───── DATA SUPPLIED ─────

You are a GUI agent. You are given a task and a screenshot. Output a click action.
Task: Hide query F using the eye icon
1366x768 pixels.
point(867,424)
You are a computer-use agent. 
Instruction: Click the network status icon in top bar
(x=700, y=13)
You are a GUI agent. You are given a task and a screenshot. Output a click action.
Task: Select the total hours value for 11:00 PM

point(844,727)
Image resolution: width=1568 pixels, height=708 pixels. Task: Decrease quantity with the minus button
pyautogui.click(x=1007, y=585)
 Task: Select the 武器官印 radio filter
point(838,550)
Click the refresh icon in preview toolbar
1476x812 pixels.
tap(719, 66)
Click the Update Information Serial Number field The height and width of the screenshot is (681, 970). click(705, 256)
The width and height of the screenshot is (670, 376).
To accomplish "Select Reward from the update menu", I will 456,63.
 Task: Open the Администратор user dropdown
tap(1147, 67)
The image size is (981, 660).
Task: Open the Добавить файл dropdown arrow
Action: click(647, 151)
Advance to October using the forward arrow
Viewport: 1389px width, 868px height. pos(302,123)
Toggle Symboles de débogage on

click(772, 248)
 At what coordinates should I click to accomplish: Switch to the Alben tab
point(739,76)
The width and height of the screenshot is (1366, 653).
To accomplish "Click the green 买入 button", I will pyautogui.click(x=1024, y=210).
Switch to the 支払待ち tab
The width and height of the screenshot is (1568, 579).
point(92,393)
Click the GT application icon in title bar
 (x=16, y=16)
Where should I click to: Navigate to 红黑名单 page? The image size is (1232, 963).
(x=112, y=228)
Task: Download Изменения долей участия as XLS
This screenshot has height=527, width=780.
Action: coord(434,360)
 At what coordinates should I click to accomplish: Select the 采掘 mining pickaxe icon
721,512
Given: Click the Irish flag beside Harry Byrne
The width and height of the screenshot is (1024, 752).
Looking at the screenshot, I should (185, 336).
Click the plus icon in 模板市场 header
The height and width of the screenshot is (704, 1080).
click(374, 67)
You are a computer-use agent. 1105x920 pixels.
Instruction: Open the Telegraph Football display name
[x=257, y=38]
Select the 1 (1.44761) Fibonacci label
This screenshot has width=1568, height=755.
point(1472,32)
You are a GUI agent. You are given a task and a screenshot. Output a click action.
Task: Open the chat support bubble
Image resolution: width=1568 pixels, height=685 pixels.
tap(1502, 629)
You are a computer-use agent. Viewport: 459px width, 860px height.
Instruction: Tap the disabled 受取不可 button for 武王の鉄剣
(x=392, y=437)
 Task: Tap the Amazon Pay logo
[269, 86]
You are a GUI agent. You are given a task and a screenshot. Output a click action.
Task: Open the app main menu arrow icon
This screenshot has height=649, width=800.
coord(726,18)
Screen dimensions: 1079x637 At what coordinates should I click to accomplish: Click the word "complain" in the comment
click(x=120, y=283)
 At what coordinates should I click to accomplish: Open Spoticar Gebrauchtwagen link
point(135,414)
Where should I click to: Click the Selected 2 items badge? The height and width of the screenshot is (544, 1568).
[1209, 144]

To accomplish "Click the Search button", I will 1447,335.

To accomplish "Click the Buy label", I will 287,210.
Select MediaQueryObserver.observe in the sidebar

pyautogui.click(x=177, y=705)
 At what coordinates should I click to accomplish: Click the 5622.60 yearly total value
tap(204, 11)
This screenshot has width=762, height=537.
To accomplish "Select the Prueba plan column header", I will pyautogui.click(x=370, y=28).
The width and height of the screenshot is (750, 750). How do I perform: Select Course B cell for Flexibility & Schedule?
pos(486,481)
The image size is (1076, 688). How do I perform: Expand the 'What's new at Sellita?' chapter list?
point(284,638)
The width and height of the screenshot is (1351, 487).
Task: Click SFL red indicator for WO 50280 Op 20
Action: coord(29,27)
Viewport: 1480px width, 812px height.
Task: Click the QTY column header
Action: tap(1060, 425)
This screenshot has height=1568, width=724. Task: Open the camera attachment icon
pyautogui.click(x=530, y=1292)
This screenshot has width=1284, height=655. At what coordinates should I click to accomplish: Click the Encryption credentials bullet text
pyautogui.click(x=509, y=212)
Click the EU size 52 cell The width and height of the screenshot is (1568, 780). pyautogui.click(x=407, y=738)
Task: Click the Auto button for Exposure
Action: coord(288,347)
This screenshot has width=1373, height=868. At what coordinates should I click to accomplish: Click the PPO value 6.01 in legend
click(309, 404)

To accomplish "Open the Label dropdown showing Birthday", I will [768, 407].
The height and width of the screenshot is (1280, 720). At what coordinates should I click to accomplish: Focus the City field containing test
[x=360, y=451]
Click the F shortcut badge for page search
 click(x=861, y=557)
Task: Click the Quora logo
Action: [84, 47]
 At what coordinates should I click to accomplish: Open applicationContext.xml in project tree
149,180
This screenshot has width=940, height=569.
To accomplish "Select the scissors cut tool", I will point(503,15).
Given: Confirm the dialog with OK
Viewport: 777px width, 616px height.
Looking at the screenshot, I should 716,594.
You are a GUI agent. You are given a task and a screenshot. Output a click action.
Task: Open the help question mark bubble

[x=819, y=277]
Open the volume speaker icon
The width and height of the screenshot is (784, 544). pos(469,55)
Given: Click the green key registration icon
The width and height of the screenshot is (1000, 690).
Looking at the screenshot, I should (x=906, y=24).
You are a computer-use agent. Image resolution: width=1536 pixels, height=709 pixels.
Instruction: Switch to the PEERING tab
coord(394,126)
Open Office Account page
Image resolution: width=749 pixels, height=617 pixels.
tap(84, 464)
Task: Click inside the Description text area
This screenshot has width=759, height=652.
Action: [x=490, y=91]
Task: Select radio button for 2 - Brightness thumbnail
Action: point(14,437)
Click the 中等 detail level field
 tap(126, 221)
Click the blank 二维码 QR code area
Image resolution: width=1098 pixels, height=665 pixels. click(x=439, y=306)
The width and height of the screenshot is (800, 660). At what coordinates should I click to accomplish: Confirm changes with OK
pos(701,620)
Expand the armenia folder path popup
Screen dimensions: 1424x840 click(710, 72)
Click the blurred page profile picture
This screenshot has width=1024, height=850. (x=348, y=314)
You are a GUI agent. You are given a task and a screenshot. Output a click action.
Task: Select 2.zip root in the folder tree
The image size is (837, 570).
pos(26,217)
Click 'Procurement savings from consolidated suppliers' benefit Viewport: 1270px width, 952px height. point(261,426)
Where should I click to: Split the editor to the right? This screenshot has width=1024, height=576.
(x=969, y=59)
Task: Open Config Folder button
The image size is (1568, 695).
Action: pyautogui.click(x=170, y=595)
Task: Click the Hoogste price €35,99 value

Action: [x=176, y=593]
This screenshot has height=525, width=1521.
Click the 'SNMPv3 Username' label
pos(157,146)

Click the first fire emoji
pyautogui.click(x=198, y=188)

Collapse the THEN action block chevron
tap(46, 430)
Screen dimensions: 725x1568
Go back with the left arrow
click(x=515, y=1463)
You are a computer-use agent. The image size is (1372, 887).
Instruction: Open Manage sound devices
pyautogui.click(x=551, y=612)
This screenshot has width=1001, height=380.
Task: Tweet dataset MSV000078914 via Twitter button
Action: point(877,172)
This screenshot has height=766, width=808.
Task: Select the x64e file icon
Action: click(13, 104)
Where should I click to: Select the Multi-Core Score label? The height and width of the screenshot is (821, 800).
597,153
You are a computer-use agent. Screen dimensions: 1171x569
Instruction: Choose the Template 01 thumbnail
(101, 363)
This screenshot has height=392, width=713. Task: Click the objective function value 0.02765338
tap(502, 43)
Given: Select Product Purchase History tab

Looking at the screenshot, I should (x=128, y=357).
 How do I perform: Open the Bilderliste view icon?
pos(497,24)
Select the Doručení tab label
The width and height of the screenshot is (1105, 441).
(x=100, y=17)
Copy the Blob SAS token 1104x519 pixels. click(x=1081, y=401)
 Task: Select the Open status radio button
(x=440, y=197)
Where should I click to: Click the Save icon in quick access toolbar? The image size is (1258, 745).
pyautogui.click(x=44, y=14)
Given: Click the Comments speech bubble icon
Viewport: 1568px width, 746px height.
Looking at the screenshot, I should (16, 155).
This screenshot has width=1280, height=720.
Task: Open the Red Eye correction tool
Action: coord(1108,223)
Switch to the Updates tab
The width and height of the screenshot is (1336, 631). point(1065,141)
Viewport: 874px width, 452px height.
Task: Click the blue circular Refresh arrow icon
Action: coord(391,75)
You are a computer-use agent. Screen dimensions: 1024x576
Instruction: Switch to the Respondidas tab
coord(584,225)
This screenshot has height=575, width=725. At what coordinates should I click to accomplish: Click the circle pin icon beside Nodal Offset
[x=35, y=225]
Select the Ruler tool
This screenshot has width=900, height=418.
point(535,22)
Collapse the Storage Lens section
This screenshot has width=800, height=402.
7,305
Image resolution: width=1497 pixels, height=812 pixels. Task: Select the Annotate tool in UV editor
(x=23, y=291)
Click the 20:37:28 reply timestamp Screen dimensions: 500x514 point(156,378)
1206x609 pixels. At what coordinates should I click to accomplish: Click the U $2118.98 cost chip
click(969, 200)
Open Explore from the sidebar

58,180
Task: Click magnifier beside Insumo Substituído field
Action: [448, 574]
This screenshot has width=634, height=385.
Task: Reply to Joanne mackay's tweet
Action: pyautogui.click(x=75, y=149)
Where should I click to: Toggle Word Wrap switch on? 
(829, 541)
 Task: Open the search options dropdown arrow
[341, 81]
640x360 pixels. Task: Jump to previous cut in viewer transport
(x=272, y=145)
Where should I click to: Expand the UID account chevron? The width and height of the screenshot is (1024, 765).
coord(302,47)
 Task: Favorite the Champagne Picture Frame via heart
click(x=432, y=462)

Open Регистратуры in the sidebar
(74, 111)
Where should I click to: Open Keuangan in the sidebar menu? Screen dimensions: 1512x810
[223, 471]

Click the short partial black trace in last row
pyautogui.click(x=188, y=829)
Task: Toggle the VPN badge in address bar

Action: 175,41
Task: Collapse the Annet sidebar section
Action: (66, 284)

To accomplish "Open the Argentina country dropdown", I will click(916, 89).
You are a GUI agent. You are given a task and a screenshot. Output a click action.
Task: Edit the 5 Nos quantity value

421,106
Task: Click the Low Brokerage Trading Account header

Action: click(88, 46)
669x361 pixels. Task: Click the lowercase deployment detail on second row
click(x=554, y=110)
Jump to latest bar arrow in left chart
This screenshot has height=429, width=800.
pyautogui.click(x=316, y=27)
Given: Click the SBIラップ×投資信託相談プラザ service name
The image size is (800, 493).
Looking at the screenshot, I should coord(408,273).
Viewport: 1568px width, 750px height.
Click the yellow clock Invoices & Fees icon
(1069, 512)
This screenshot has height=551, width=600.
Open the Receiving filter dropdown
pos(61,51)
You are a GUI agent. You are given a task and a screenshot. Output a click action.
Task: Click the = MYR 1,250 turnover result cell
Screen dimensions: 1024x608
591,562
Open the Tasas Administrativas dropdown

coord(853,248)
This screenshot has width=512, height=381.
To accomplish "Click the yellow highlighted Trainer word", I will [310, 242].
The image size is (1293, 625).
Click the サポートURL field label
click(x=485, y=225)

─────

WHAT THE TASK REQUIRES -
Each line above where the word "computer" occurs should be copied out.

EXERCISE RESULT -
You are a computer-use agent. 
You are a computer-use agent. 1105x920 pixels.
You are a computer-use agent. Viewport: 459px width, 860px height.
You are a computer-use agent. Image resolution: width=1536 pixels, height=709 pixels.
You are a computer-use agent. The image size is (1372, 887).
You are a computer-use agent. Screen dimensions: 1171x569
You are a computer-use agent. Screen dimensions: 1024x576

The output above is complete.